Bisnis.com, SURABAYA – Produsen alat tulis PT Standardpen Industries akan melanjutkan proses hukum pidana atas kasus pemalsuan produk bolpoin merek Standard AE7 Alfa Tip 0.5 yang diimpor dari China ke Surabaya sebanyak satu kontainer berisi 858.240 buah.
Direktur Utama Standardpen Industries, Megusdyan Susanto mengatakan pihaknya akan melanjutkan proses pidana setelah Bea Cukai berhasil menggagalkan impor produk bolpoin tiruan merek Standard melalui Pelabuhan Tanjung Perak Surabaya 6 Desember 2019 dan melakukan pemeriksaan bersama lembaga terkait di Pengadilan Niaga.

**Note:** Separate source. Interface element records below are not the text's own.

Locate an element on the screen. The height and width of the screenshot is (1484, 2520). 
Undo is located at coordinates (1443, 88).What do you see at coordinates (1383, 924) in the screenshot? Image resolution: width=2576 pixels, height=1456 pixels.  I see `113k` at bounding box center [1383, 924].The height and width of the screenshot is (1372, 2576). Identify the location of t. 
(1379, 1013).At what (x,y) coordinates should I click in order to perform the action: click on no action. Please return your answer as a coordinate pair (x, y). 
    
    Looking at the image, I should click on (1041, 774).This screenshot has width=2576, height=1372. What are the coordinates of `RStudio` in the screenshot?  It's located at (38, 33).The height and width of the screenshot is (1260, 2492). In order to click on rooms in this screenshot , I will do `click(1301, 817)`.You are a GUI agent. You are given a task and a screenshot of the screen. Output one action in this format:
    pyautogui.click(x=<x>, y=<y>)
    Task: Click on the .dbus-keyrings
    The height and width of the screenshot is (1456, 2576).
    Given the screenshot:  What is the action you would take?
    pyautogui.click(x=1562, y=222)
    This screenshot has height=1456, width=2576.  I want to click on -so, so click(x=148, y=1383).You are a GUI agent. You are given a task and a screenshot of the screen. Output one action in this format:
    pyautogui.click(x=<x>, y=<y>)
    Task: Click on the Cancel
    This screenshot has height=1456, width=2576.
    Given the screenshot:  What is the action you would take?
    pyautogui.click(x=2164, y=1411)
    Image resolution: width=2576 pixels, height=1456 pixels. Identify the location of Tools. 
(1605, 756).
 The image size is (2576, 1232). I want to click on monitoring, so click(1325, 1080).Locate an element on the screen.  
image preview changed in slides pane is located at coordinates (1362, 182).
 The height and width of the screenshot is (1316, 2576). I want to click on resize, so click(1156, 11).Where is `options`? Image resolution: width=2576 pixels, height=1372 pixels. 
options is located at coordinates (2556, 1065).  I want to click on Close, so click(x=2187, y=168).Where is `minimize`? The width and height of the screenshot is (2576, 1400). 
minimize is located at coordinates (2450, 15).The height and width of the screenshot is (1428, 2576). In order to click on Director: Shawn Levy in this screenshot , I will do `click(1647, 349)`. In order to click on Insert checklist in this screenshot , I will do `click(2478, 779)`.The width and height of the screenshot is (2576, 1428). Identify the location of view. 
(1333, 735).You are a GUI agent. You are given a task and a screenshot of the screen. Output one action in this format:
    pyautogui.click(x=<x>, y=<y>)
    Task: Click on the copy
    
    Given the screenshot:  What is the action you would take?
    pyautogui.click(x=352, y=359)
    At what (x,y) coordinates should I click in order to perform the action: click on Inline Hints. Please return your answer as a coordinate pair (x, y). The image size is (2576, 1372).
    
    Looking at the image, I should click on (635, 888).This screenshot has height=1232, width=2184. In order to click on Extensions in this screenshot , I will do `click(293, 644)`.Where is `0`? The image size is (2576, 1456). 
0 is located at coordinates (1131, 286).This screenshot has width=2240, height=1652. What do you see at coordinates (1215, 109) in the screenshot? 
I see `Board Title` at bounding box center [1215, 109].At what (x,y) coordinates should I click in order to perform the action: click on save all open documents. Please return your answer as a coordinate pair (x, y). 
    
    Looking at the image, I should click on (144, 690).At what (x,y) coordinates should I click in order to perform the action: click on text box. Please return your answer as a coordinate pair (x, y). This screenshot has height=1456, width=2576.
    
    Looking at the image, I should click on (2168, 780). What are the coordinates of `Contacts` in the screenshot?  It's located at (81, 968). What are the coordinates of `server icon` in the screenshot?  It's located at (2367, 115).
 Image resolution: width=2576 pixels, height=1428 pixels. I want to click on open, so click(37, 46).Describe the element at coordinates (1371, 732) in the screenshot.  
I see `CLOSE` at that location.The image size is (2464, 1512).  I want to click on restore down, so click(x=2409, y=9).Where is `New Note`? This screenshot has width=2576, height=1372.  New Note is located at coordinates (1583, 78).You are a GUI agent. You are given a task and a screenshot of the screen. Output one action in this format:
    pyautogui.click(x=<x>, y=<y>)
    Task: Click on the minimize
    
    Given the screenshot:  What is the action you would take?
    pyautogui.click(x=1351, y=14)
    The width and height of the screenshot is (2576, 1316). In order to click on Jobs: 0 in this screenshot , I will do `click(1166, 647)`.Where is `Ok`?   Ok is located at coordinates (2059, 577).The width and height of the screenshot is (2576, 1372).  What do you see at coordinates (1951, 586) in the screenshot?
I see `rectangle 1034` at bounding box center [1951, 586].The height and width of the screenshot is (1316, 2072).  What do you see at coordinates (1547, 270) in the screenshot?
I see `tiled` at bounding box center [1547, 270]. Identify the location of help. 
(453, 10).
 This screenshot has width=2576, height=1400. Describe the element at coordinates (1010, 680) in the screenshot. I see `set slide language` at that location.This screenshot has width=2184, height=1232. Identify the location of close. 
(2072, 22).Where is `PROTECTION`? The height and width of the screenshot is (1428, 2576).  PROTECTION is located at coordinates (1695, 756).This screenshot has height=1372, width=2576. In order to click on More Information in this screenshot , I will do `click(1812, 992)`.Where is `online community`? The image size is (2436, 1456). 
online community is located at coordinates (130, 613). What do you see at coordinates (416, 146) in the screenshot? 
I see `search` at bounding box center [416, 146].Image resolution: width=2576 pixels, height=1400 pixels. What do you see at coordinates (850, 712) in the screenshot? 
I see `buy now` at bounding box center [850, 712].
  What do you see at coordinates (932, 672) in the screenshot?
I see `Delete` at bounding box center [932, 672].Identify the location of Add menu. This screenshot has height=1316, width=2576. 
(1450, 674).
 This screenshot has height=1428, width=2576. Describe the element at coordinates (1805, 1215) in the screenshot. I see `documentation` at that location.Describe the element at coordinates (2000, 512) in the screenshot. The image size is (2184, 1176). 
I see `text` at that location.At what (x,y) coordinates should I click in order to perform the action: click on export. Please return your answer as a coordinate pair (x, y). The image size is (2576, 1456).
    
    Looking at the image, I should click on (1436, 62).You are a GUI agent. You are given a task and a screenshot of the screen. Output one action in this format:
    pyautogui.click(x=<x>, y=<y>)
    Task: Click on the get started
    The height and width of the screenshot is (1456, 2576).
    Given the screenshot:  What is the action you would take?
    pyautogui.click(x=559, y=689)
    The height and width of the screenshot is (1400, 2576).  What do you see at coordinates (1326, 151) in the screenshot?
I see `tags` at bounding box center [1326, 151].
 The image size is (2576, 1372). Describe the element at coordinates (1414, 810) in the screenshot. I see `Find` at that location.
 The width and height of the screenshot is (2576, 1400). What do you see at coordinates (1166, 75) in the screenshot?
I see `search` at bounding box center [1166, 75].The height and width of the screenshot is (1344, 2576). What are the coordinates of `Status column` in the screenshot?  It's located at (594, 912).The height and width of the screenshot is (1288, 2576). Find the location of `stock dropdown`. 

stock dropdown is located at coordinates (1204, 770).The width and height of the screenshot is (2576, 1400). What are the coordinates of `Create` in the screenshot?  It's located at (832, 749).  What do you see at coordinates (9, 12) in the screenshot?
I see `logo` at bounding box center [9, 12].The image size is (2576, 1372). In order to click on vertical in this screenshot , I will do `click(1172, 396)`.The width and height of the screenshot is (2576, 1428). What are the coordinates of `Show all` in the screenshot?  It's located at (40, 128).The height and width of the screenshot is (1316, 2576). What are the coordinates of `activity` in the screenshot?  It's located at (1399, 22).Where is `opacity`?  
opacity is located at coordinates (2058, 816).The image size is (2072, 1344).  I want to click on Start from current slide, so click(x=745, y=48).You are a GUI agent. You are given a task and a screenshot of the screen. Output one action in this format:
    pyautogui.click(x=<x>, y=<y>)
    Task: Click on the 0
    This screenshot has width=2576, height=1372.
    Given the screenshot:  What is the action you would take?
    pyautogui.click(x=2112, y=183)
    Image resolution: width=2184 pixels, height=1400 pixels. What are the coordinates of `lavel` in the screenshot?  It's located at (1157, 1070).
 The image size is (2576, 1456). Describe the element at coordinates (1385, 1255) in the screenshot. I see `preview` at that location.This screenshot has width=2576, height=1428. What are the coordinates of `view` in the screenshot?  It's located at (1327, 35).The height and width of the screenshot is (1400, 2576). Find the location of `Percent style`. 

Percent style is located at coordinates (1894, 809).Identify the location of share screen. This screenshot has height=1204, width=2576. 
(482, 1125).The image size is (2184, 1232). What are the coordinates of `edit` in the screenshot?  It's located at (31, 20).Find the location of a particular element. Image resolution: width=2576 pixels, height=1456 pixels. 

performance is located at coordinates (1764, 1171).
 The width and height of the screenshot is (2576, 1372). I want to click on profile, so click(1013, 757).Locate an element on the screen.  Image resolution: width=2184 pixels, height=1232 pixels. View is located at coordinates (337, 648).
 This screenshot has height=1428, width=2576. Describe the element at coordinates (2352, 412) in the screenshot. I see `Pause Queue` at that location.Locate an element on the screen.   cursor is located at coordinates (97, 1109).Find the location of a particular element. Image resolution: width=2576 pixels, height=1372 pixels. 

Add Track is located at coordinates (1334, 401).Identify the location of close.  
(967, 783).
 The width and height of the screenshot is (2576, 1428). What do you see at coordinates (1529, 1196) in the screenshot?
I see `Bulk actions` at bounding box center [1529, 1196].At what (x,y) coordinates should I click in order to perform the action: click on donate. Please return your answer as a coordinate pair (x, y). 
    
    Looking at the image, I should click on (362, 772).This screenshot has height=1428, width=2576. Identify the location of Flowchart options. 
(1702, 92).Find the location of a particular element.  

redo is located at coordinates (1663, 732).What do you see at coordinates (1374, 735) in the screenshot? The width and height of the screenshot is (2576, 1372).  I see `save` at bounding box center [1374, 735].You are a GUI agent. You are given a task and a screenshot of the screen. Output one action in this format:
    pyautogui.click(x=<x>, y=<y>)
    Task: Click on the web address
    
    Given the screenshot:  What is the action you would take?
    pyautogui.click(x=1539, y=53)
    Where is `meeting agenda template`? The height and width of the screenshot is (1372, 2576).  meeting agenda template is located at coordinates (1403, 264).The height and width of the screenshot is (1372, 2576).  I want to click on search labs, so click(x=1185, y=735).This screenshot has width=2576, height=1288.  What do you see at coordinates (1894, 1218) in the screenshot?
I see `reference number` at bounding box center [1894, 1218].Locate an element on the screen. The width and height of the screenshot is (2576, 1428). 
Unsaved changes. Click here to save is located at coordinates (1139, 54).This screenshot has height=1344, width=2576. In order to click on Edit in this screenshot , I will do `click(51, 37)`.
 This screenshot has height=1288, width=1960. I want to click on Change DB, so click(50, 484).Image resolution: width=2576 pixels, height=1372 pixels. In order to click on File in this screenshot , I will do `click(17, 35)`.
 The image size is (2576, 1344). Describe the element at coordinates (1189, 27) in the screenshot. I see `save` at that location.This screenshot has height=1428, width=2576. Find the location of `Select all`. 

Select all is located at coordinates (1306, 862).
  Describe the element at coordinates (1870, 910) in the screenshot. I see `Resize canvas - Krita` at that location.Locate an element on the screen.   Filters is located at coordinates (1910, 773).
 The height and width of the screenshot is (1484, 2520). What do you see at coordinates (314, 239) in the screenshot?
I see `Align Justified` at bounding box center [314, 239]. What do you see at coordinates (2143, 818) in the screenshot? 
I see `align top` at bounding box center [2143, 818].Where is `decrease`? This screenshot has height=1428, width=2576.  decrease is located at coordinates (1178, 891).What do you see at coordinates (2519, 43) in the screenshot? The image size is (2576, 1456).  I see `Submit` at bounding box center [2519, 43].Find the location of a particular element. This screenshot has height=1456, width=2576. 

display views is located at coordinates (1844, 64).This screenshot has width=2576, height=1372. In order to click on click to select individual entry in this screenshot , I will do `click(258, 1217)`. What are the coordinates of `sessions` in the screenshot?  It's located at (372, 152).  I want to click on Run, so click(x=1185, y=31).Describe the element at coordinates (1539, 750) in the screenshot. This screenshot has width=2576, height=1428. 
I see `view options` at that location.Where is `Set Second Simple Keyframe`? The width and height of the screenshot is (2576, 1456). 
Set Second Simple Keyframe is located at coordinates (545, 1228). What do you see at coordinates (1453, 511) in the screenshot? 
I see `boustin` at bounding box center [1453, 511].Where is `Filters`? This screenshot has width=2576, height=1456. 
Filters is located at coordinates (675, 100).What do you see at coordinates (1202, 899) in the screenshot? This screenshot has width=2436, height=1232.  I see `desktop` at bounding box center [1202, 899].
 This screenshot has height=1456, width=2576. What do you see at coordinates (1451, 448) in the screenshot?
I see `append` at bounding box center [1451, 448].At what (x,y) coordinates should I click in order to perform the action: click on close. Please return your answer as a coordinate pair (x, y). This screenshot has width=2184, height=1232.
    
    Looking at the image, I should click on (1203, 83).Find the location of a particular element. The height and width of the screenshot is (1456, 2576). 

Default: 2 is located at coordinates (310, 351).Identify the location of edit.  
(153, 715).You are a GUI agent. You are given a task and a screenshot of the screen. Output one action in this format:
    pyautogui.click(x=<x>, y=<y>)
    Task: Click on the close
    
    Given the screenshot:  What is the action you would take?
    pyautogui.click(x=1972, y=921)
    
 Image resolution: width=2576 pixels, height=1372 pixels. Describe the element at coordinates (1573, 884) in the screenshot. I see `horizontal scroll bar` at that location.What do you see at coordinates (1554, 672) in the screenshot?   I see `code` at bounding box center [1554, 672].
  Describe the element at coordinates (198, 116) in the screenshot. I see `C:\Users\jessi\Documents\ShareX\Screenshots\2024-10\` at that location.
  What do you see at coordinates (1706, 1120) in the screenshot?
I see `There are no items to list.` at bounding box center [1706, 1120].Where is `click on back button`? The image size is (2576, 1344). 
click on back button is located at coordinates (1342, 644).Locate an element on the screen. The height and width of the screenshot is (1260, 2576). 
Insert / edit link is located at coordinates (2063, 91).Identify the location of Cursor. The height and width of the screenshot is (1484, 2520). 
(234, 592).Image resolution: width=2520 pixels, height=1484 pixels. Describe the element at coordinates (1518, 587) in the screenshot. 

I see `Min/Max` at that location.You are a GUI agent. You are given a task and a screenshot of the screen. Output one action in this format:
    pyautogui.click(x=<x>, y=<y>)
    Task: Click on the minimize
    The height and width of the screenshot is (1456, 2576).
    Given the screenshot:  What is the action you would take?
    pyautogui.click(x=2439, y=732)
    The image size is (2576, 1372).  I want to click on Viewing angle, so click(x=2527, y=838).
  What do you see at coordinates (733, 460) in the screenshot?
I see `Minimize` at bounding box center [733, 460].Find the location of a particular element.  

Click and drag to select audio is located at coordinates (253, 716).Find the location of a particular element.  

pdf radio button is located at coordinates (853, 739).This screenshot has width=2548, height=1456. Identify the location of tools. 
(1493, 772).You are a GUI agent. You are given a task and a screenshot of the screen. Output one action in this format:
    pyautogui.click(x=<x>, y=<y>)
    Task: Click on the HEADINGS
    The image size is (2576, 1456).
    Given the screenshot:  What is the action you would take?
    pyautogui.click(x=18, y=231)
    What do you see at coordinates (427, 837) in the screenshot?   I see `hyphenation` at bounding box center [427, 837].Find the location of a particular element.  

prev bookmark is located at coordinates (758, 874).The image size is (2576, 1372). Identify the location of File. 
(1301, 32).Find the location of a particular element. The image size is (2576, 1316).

“Jadi setelah ini kami ke ranah hukum pidana, dan akan ada penelusuran lebih lanjut dari penegak hukum, tapi belum tahu pasti apakah importir ini pemainnya langsung atau hanya sebagai jasa importir,” jelasnya seusai konferensi pers, Kamis (9/1/2020).
Dia mengatakan upaya menuju ranah hukum pidana tersebut dilakukan untuk membela hak perusahaan dan juga untuk memberikan efek jera terhadap para pelaku pemalsuan.
Menurutnya, dalam mendeteksi jaringan pelaku memang tidak mudah bahkan sangat rapi sehingga penangkapan yang dilakukan Bea Cukai kali ini diharapkan minimal bisa mengurangi sindikat atau sekaligus membasmi imporitr ilegal atau pemalsu merek.
Megustyan menjelaskan, secara kasat mata, produk tiruan dengan yang asli hampir tidak bisa dibedakan. Namun, katanya, ada ciri-ciri tertentu yang membedakan dan tidak bisa dibeberkan ke publik.
“Secara kasat mata sulit, tapi ada ciri yang bisa kita tentukan. Ini tidak bisa kami beberkan karena nanti bisa diikuti pemalsu,” katanya.
Dia mengungkapkan, kecurigaan atas produknya yang ditiru ini sudah diendus di pasaran sejak 2005 sehingga menimbulkan kerugian hingg Rp1 triliun selama 15 tahun ini. Sulitnya melacak barang terutama di pasar ritel juga menjadi hambatan apalagi harga jual di ritel pun sama yakni Rp2.000/batang.
“Pemalsuan produk kita ini cukup berpengaruh terhadap penjualan bolpoin di merek dan tipe ini, tapi dampak penurunan penjualannya baru terasa pada 2012. Namun ini hanya salah satu pemicu penurunan penjualan, selain itu kan ada dampak ekonomi lainnya,” imbuhnya.
Selain itu, tambahnya, sejauh ini perseroan pernah menerima keluhan dari konsumen tetapi hasilnya ternyata produk yang dikeluhkan adalah produk tiruan.
“Jadi umumnya keluhan itu berasal dari barang-barang yang palsu,” imbuhnya.
Adapun PT SI sendiri dapat menempuh 3 pilihan tindak lanjut, yakni pertama melaporkan tindakanpelanggaran merek Hak Kekayaan Intelektual (HKI) ke Dirjen HKI atau polisi seusai sanksi pasal 99 UU No.20/2016 tentang merek dan indikasi geografis, dengan ancaman hukuman pidana penjara paling lama 5 tahun dan/atau denda paling banyak Rp2 miliar.
Kedua, penyelesaian secara perdata dengan melaporkan ke Pengadilan Niaga Surabaya, dan ketiga, dengan penyelesaian secara alternative dispute resolution antara pemegang merek dengan importir atau pelanggar HKI.